When Jos Domen set out during the COVID lockdowns to help his teenage daughter find a science project, he had no idea he was about to unlock a mechanism for reversing aging itself. The experiment began simply enough: applying electrical pulses like those used in human pacemakers to the tiny hearts of sea squirt colonies at Stanford's Hopkins Marine Station. Within 48 hours, something extraordinary happened. The creatures grew larger, turned brighter in color, and became visibly rejuvenated. This wasn't just cosmetic—the sea squirts were growing faster and becoming more fertile, displaying the unmistakable markers of youth.

The discovery, published in PNAS and conducted by researchers at Stanford and other institutions, reveals that brief bursts of electrical stimulation can trigger profound and long-lasting health improvements in these ancient creatures. Sea squirts may seem like unlikely candidates for unlocking human aging secrets—spineless, gelatinous beings that look like tiny, brightly colored flower petals—but they share approximately 70 percent of human genetic material, a legacy of a common ancestor from roughly 500 million years ago. This biological kinship is precisely why researchers like Ayelet Voskoboynik, an assistant professor of biology at Stanford, have studied them for decades to understand stem cell function and human immune systems.

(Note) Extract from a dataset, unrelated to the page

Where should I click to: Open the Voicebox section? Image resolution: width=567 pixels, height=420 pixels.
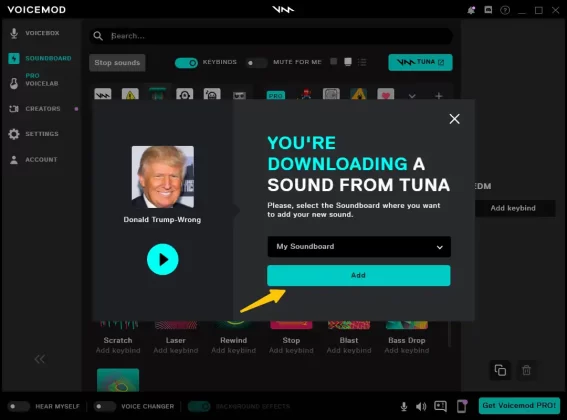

What makes sea squirts uniquely valuable for this research is their remarkable biology: they rebuild their entire body tissue about every week, making stem cell activity visible and easy to observe in real time. Over more than 20 years, Stanford researchers tracked changes across more than a thousand cycles of regeneration, building a deep understanding of how these creatures age. The key insight is that sea squirts only truly age when their stem cells do, making them a living laboratory for studying the cellular basis of aging itself.

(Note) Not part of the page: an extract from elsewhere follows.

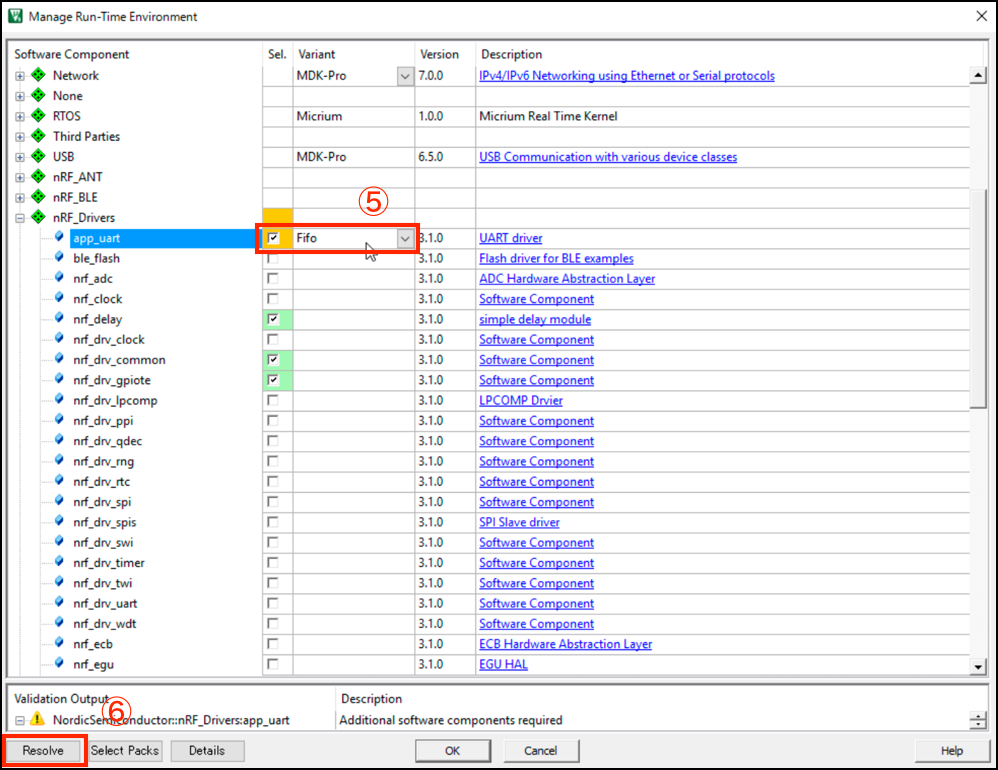Uncheck the app_uart checkbox
Screen dimensions: 998x770
273,238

The experimental protocol was elegantly simple: three rounds of five-minute electrical pulses, applied to boost the colony's coordinated heart rate. As the electrical stimulation increased, blood moved more freely through the sea squirts' shared circulatory systems. The researchers then analyzed gene expression immediately after treatment and 24 hours later, discovering what Voskoboynik describes as a "reboot and rebound" of many genes. The treatment caused sea squirts to shut down gene activity and then ramp it back up—a process that directly affected the stem cells driving aging itself.

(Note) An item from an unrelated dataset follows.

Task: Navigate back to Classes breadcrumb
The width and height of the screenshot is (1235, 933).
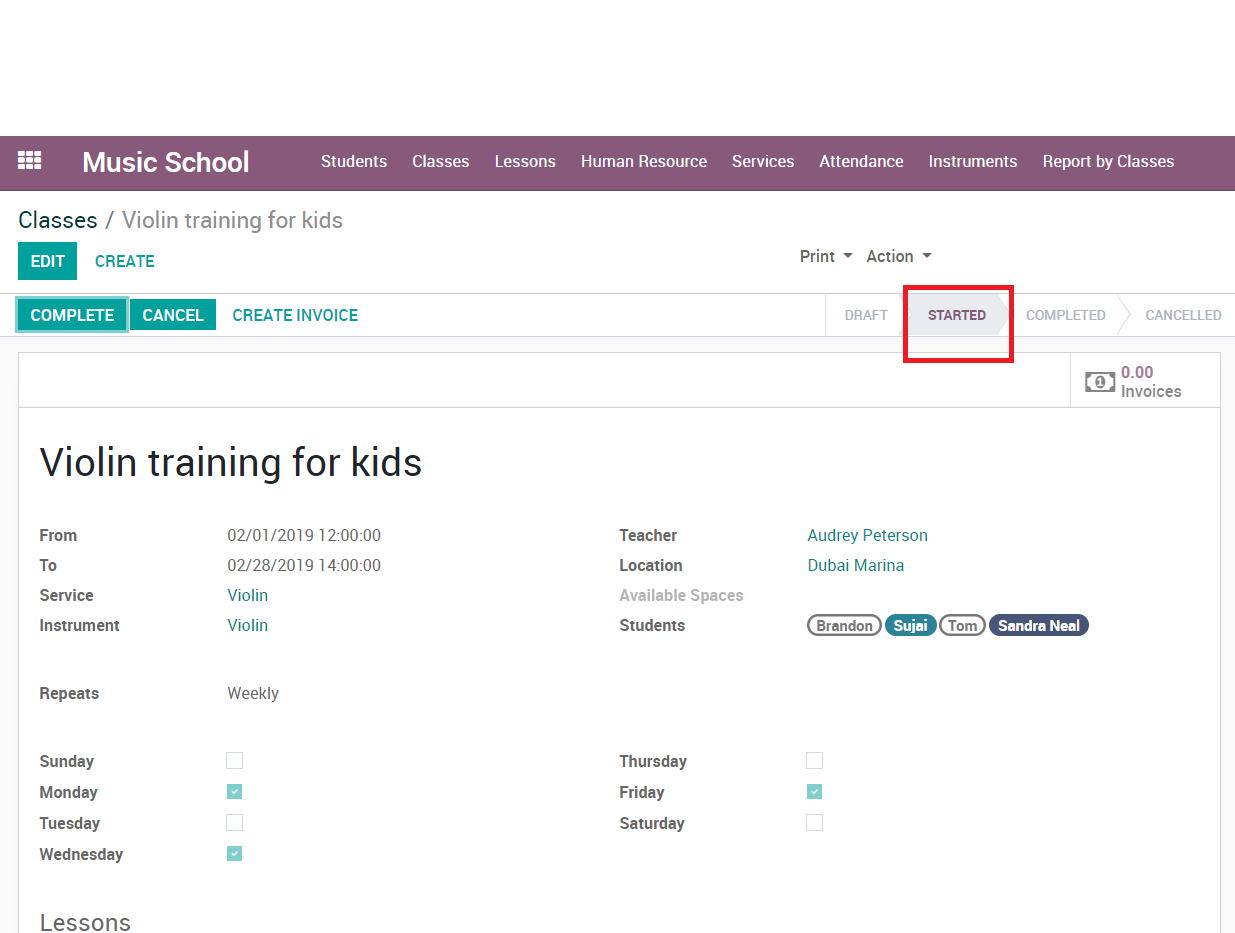Action: click(58, 220)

Even more remarkably, the effects proved durable. When researchers applied just 15 minutes of electrical stimulation to a sea squirt colony in the laboratory, the resulting changes persisted for at least four months. The team documented that some genes impacted in the treated sea squirts are the same genes activated in humans after intense exercise—genes associated with stress, inflammation, and crucially, with strengthening and repair pathways.

"This treatment recharges stem cells," Voskoboynik explained. "Understanding this mechanism is the key to unlocking how we might one day slow stem cell aging and trigger rejuvenation pathways." The implications extend far beyond curiosity. The findings open new possibilities for protecting marine species threatened by warming waters, for understanding why stem cells in human bodies degrade over time, and potentially for developing therapies that could one day apply these same principles to human medicine. What began as a pandemic-era father-daughter science project may have handed researchers a fundamental tool for understanding—and perhaps reversing—the biology of aging itself.